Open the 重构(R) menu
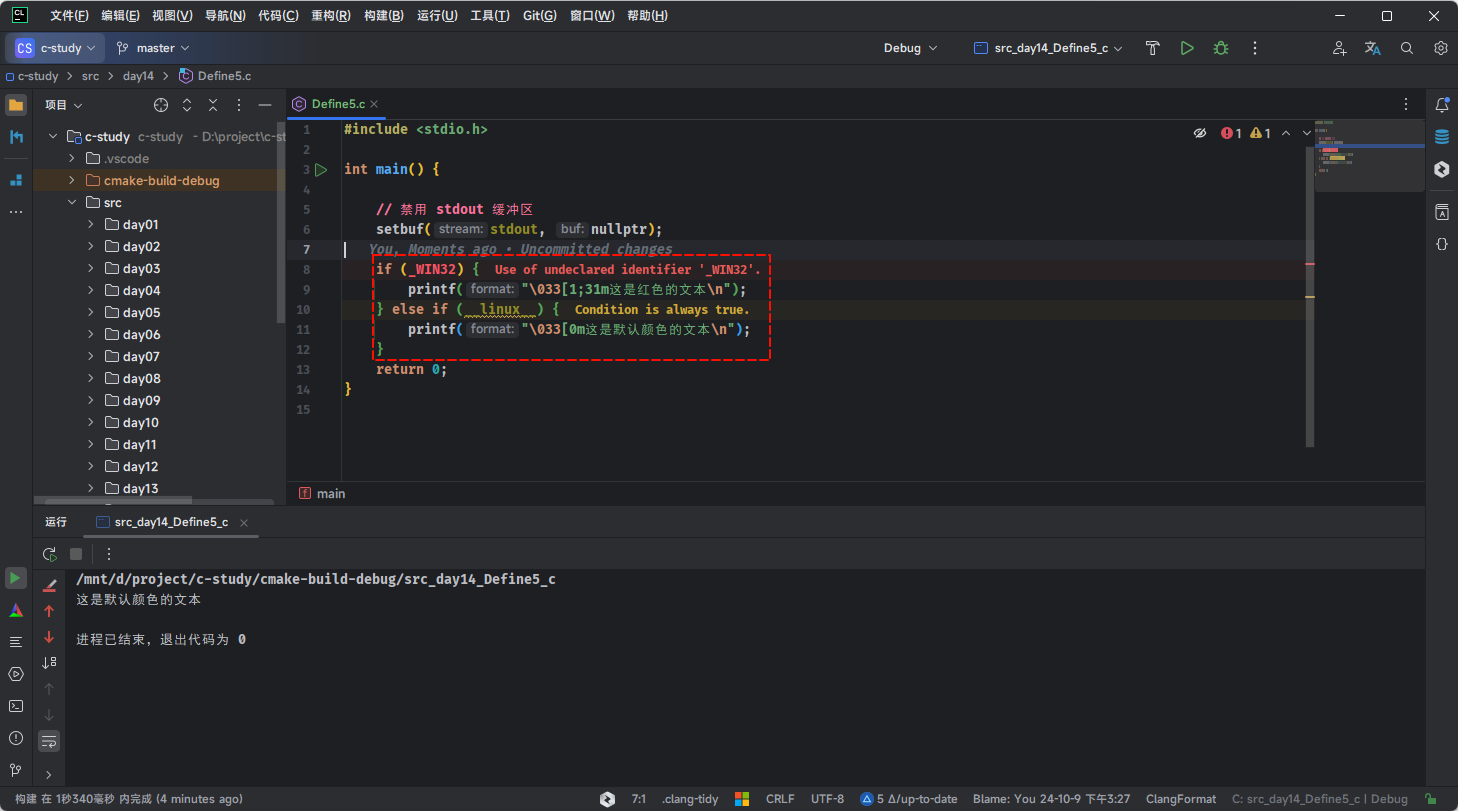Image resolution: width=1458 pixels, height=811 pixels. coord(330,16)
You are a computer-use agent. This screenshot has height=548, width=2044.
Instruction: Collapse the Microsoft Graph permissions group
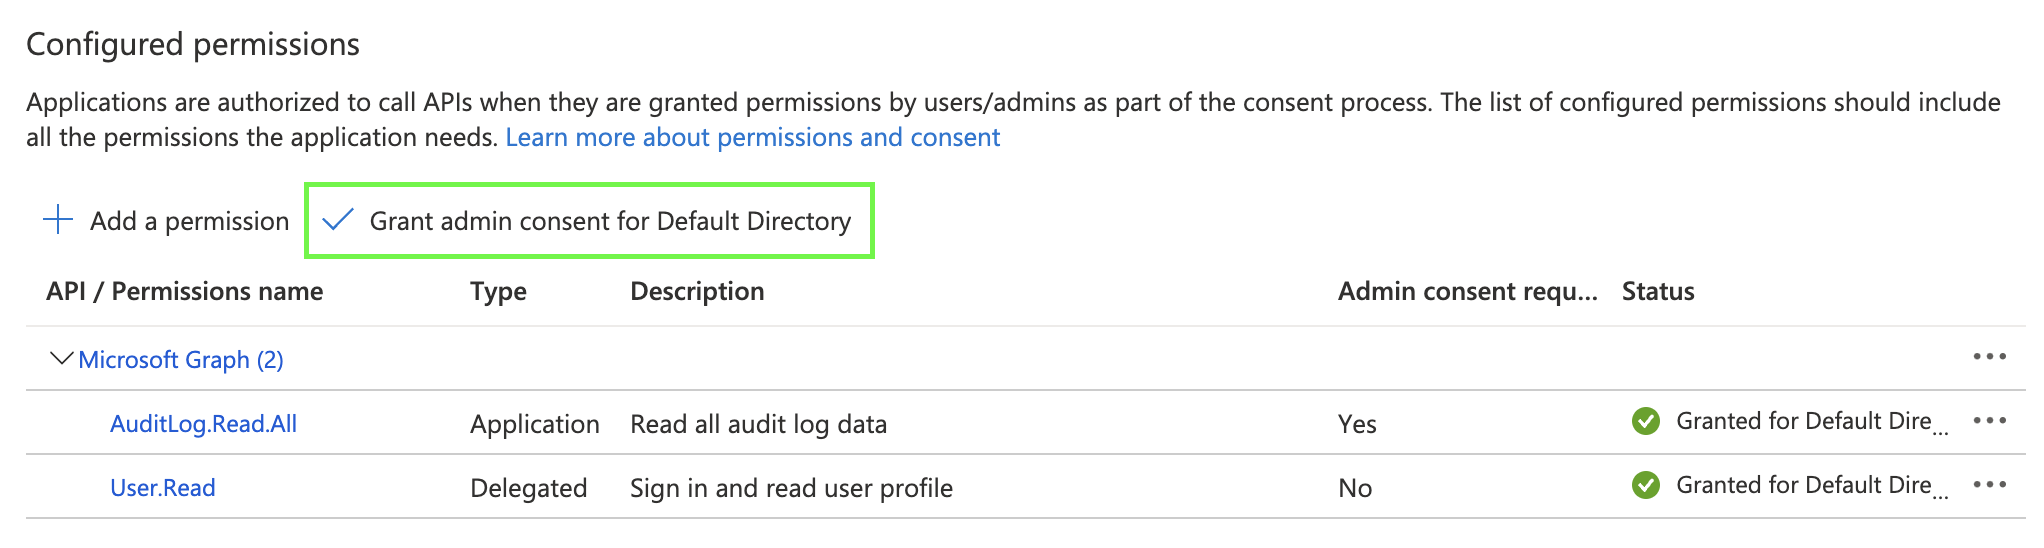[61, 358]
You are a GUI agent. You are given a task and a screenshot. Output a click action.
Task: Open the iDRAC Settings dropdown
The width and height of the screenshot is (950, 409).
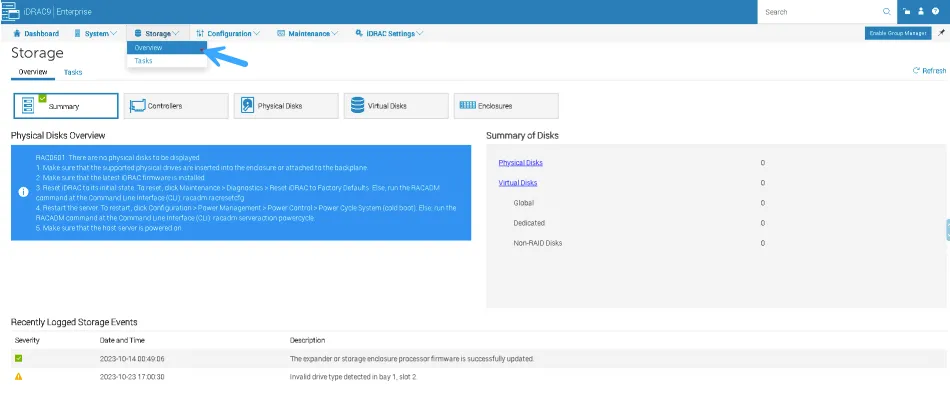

┄┄┄┄┄┄

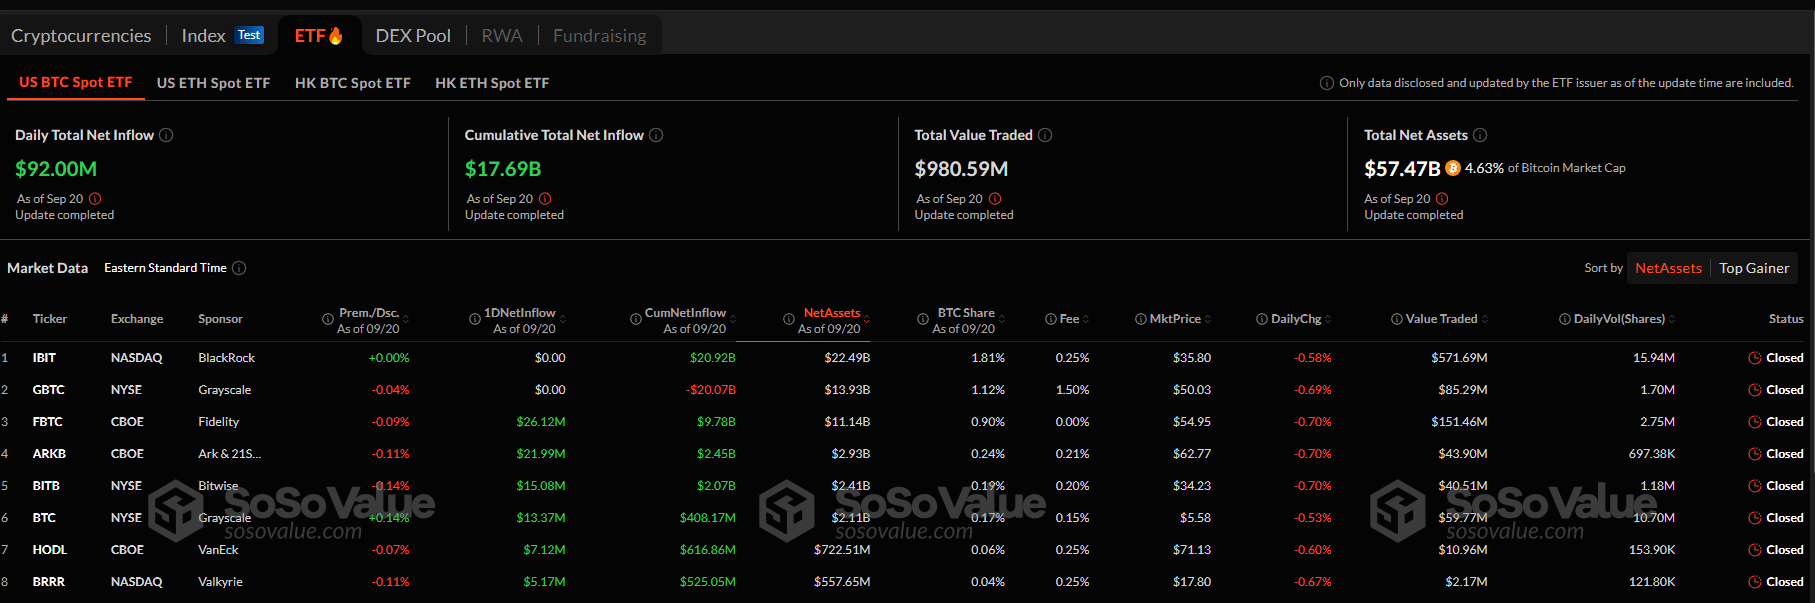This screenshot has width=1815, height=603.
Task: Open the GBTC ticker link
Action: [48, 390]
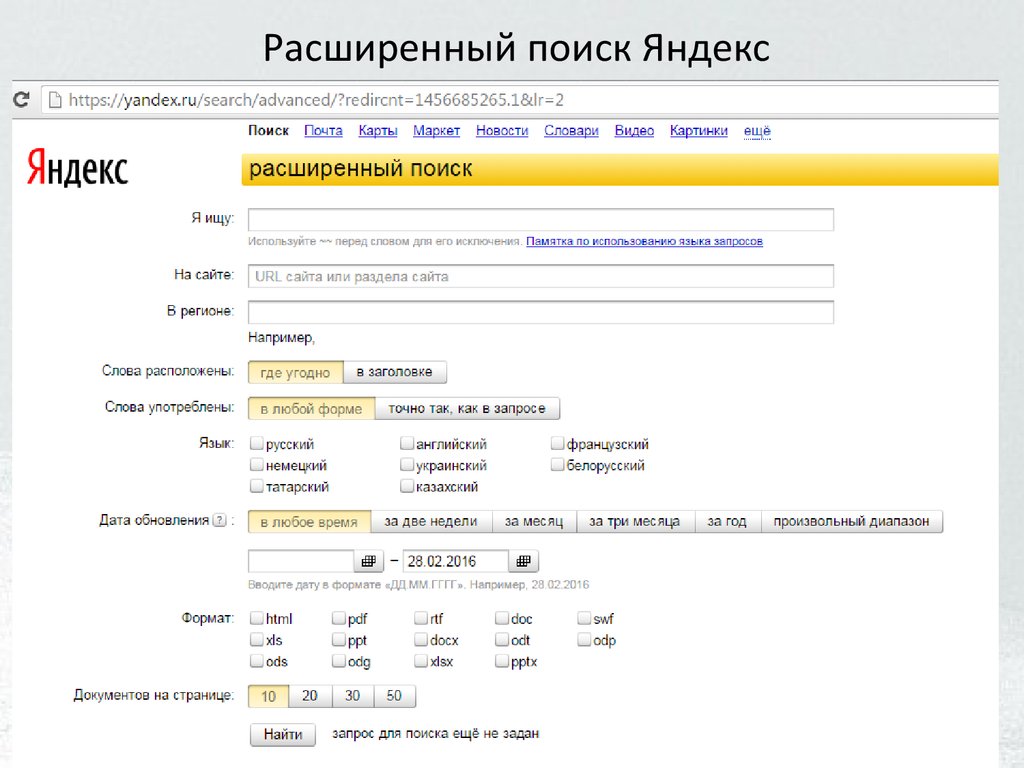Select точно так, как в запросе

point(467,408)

┄┄┄┄┄┄

## TASK INSTRUCTIONS
From the entries, report each line that includes the word "agent".

## EXERCISE SOLUTION
You are a computer-use agent. This screenshot has height=548, width=2044.
You are a GUI agent. You are given a task and a screenshot. Output a click action.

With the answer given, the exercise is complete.